Le tribunal de première instance francophone de Bruxelles a débouté mercredi (26 juin) un lobbyiste belge s’opposant à la reconduction d’Ursula von der Leyen à la tête de la Commission européenne en raison d’une fraude présumée dans le dossier des achats de vaccins anti-Covid par l’UE au laboratoire Pfizer.

Dans sa requête, Frédéric Baldan, ex-lobbyiste au Parlement européen, demandait en urgence — à une juge des référés — que le Parti populaire européen (PPE, centre droit) soit contraint, sous peine d’astreinte, de retirer la candidature de Mme von der Leyen à sa propre succession.

Une urgence justifiée aux yeux du plaignant par l’imminence d’un sommet européen — jeudi et vendredi (27-28 juin) à Bruxelles —, au cours duquel doit être décidée par les 27 l’attribution des « top jobs », les postes clés des institutions de l’UE (Commission, Parlement, Conseil européen).

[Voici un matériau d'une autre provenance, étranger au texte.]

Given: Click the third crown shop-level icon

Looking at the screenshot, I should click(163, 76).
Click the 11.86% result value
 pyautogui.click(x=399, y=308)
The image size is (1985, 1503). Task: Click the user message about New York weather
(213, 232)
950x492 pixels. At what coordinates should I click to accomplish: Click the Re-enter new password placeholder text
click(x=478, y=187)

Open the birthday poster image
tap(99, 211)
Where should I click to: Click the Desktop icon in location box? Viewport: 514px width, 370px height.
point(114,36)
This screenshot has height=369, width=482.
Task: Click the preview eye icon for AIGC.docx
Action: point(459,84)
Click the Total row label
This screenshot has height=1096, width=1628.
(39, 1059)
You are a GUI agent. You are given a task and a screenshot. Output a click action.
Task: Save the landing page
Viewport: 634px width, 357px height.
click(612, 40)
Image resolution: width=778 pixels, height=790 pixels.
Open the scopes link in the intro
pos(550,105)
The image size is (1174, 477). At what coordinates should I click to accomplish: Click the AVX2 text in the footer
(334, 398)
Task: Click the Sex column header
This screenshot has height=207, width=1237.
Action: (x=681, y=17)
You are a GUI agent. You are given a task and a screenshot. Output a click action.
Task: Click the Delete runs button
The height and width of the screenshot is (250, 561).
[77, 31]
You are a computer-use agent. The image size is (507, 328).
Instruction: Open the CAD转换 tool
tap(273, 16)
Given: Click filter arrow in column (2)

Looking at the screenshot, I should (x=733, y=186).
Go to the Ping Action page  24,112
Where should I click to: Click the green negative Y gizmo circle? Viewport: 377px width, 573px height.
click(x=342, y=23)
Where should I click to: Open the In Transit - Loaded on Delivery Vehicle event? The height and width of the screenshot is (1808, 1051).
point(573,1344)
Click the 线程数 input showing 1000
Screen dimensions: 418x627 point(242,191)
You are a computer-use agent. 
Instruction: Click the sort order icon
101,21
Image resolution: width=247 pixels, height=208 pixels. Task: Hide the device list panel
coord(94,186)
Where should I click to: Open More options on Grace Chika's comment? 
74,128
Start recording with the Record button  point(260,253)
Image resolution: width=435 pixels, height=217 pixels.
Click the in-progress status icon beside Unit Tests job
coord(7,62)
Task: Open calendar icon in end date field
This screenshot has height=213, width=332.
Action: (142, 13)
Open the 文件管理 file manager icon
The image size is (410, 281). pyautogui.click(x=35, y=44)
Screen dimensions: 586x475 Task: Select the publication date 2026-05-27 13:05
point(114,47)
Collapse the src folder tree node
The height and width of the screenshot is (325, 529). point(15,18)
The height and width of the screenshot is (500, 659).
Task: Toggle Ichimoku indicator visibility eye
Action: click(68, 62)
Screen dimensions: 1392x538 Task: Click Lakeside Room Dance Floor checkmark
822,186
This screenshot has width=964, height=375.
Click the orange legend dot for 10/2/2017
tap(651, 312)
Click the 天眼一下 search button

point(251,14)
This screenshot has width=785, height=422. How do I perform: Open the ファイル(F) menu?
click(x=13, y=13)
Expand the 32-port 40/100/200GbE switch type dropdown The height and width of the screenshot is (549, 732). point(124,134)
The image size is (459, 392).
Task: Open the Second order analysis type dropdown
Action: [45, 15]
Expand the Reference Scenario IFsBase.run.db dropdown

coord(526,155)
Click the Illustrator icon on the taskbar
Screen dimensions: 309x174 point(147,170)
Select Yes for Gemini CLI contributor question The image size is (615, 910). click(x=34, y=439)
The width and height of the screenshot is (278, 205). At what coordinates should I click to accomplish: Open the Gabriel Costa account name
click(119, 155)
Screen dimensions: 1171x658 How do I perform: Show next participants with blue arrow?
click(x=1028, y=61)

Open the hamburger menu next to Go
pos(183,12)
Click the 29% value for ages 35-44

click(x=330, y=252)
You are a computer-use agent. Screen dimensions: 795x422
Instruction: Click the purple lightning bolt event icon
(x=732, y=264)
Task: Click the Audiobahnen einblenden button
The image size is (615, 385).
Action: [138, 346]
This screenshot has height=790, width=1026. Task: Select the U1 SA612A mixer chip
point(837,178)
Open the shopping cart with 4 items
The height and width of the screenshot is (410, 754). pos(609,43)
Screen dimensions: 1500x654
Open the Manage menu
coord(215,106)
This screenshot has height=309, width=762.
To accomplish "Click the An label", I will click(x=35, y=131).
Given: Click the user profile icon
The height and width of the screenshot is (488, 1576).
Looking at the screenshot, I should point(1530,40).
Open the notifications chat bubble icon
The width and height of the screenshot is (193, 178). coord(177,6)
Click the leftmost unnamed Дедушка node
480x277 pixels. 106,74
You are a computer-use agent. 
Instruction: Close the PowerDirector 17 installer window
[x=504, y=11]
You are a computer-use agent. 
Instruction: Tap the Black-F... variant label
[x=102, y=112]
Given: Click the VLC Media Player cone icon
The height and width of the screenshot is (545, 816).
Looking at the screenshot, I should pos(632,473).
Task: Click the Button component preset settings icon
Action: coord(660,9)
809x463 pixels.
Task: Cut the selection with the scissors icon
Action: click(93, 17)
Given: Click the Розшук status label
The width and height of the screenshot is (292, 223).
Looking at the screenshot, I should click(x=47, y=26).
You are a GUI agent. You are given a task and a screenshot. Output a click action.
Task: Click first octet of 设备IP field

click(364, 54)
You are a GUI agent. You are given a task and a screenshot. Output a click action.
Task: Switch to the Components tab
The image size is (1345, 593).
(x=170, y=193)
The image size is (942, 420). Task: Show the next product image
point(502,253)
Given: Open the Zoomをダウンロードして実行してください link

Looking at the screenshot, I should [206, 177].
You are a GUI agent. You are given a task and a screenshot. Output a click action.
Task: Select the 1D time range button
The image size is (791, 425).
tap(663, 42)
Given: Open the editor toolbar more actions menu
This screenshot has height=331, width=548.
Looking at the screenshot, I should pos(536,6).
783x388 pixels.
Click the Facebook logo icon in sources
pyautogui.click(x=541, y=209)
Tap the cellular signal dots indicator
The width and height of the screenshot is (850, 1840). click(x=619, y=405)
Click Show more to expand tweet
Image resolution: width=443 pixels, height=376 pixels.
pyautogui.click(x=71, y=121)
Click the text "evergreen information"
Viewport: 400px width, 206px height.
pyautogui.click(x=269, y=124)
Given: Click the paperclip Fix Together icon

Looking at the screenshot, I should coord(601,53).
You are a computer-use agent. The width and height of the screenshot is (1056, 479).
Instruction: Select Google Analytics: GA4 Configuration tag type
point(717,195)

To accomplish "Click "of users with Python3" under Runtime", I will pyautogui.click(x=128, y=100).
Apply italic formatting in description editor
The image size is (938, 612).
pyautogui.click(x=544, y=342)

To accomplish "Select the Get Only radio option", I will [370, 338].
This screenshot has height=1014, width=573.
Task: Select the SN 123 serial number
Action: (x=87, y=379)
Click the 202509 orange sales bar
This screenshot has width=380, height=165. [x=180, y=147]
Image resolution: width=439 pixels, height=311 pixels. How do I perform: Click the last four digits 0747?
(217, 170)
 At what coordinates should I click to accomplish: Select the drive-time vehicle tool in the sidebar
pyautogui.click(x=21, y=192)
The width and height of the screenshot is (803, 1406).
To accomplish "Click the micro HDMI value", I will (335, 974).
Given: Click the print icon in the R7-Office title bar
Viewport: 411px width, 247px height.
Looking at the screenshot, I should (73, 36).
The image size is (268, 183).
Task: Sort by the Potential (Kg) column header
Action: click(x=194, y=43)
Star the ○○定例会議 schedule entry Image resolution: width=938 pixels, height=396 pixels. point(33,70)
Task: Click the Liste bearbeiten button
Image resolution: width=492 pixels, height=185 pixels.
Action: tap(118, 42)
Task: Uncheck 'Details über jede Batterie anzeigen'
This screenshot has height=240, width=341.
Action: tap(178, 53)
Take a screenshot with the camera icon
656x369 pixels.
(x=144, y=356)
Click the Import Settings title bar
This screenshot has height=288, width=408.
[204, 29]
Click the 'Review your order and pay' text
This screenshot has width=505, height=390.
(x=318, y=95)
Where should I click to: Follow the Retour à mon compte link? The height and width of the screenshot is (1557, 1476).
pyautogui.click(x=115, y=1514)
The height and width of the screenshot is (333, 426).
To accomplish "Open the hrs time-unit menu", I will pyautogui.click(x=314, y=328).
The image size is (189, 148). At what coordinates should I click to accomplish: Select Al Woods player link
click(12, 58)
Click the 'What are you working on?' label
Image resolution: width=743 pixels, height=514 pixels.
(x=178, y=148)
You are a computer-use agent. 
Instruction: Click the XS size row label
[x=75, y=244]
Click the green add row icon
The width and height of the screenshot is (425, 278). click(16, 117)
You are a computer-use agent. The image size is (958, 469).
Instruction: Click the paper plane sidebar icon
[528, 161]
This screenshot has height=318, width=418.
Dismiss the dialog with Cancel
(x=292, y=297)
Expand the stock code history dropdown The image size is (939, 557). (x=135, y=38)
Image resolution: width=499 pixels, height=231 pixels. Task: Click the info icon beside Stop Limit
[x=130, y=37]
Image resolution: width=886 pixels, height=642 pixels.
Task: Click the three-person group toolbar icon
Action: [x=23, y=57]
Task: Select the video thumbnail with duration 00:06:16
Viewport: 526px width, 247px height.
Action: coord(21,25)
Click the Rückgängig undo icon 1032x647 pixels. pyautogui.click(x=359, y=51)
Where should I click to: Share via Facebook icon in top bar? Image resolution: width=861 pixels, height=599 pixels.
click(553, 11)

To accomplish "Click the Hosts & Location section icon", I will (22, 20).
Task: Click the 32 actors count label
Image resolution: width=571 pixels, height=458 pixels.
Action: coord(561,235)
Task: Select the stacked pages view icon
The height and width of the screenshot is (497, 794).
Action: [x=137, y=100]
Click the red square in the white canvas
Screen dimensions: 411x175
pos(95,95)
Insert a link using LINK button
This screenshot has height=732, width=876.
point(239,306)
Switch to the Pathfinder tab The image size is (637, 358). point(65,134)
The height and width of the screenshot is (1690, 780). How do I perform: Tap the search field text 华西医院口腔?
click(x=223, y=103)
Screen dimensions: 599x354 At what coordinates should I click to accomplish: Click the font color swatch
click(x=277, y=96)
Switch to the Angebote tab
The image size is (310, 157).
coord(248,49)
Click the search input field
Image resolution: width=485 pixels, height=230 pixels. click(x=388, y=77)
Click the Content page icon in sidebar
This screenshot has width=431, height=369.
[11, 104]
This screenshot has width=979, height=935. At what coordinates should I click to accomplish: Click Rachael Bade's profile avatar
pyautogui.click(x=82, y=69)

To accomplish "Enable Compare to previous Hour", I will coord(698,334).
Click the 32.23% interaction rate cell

Mais cinq jours après l’audience tenue le 21 juin, « M. Baldan a été débouté de sa demande, n’ayant pas établi le risque de préjudice grave ou d’inconvénients sérieux justifiant qu’une décision immédiate soit prise », a tranché la juge des référés, selon une synthèse de son ordonnance communiquée à l’AFP par le tribunal.

« En agissant en référé contre le parti politique dont est membre Mme von der Leyen, M. Baldan a tenté de refaire le procès du manque allégué de transparence de la Commission européenne et/ou de ses membres dans le contexte de la gestion européenne de la crise Covid », est-il ajouté de même source.

Or ce litige a déjà été porté devant plusieurs autres tribunaux, de l’UE et de Belgique, rappelle l’ordonnance, soulignant qu’une plainte au pénal est actuellement « pendante » devant un juge d’instruction de Liège (est), la ville d’origine de Frédéric Baldan.

Le plaignant fera appel de la décision rendue mercredi, et espère plaider avant le vote de confirmation du choix des Vingt-Sept pour la présidence de la Commission européenne qui aura lieu au Parlement européen début juillet, a appris Euractiv.

M. Baldan, qui gère un cabinet de conseil spécialisé dans les relations sino-européennes, dit s’être vu retirer son accréditation de lobbyiste au Parlement européen à l’été 2023 après avoir mis en cause la probité de Mme von der Leyen dans le dossier des vaccins. Il estime avoir été victime de « représailles ».

Le lobbyiste et son avocate insistent sur le fait qu’il remplit les critères pour être considéré comme un lanceur d’alerte et protégé en tant que tel par la directive européenne pertinente.

Sur le plateau de LN24, il note qu’il s’est « donné à connaître » après avoir déposé sa plainte pénale, lorsqu’il a pris connaissance de l’affaire des contrats de vaccins.

En outre, son avocate estime que l’affaire est « sérieuse », un autre critère déclanchant la protection des lanceurs d’alerte, soulignant le nombre de parties qui se sont jointes à la plainte pénale — parmi lesquelles deux États membres.

L’avocate de M. Baldan précise également que le fait que la juge ait estimé que c’était le rôle du plaignant d’énumérer les raisons prouvant le caractère de représailles est contraire à la directive européenne et au droit belge. Ce serait donc à la défense, absente lors de l’audience de vendredi, de prouver que son client n’est pas un lanceur d’alerte.

« La juge ne peut pas inverser la charge de la preuve », a-t-elle confié à Euractiv.

Dans sa plainte pénale, déposée en avril 2023 à Liège, M. Baldan accuse la responsable allemande d’avoir négocié « secrètement » avec le PDG de Pfizer, Albert Bourla, un gros contrat de vaccins lors de la pandémie de Covid. Ceci « sans aucun mandat » des 27 pays membres de l’UE. Les chefs d’accusation sont pour l’« usurpation de fonctions et de titre », la « destruction de documents publics », la « prise illégale d’intérêts » et la « corruption ».

Le Parquet européen (EPPO), un organe indépendant de l’UE chargé notamment de lutter contre la fraude aux fonds de l’Union, avait annoncé en octobre 2022 l’ouverture d’une enquête sur ces achats controversés de vaccins et se trouve au coeur d’un conflit de compétence avec la justice de Liège sur la plainte du lobbyiste.